### PROVIDED PASSAGE
--

IN THE COURT OF APPEALS OF IOWA
No. 21-1232 Filed March 8, 2023
DANIEL JOSEPH POOLE, Applicant-Appellant,
vs.
STATE OF IOWA, Respondent-Appellee. ________________________________________________________________
Appeal from the Iowa District Court for Polk County, Martha L. Mertz, Judge.
In a postconviction-relief action, the applicant appeals his convictions for
possession of a controlled substance with an intent to deliver. AFFIRMED.
William C.P. Westfall, Des Moines, for appellant.
Brenna Bird, Attorney General, and Zachary Miller, Assistant Attorney
General, for appellee State.
Considered by Bower, C.J., Ahlers, J., and Carr, S.J.*
*Senior judge assigned by order pursuant to Iowa Code section 602.9206
(2023). 2
CARR, Senior Judge.

--

### DATA BLOCK
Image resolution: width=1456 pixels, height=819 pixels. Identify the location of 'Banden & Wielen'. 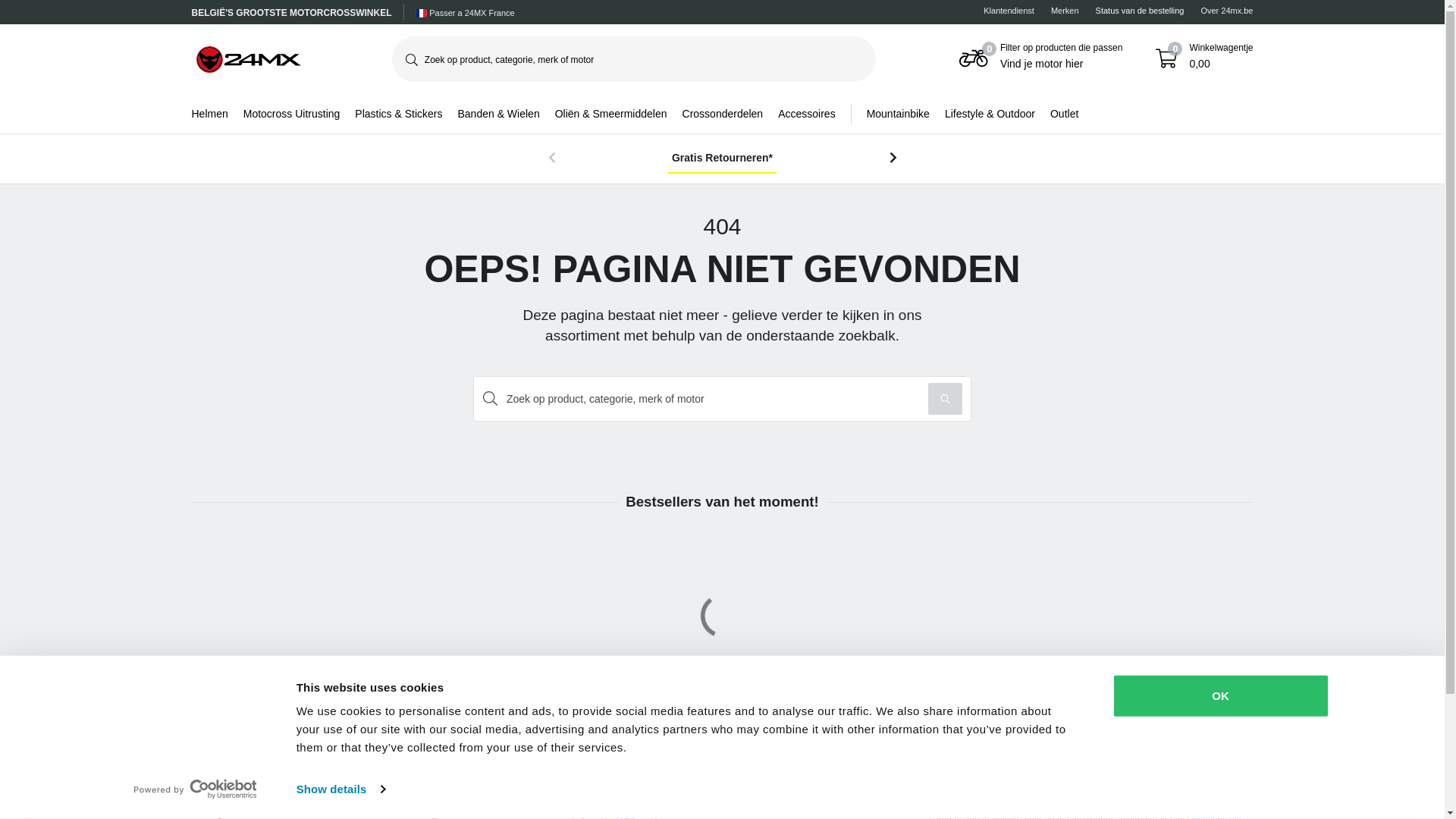
(498, 113).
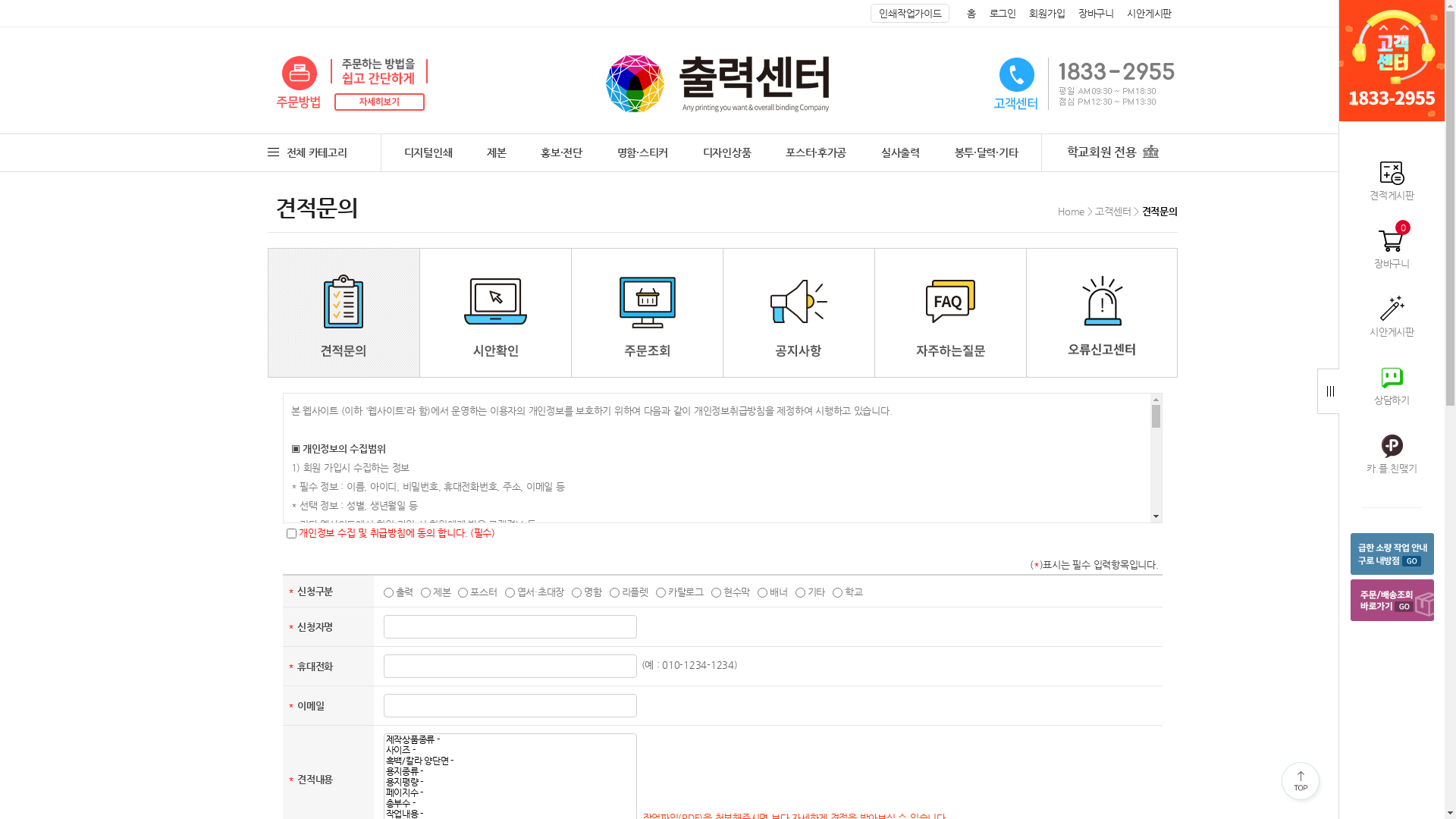 The width and height of the screenshot is (1456, 819). Describe the element at coordinates (1057, 211) in the screenshot. I see `'Home'` at that location.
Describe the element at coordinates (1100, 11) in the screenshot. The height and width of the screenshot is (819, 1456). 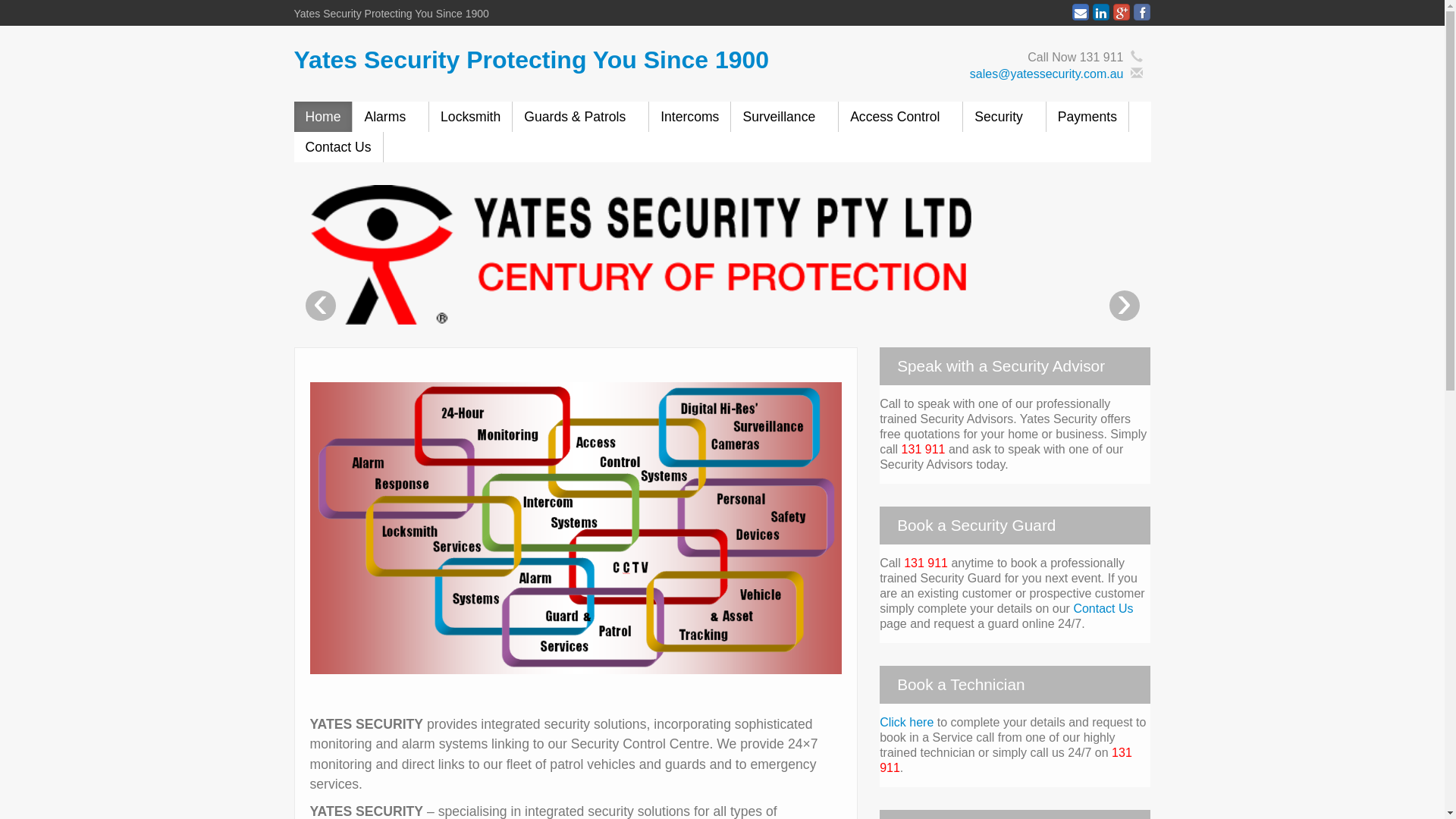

--

### SHORT PROBLEM 1
Condense the paragraph of the court of appeals opinion that begins "In a postconviction-relief action" into a short list that keeps its main facts.
### SHORT PROBLEM 2
Reproduce the court of appeals opinion word for word, starting at "STATE OF IOWA, Respondent-Appellee." and ending at "L. Mertz, Judge.".
The listing is not required for anything asked here.

### TASK RESPONSE 1
- Proceeding: a postconviction-relief action
- Appeal: brought by the applicant
- Convictions at issue: possession of a controlled substance with an intent to deliver
- Result: affirmed

### TASK RESPONSE 2
STATE OF IOWA, Respondent-Appellee. ________________________________________________________________
Appeal from the Iowa District Court for Polk County, Martha L. Mertz, Judge.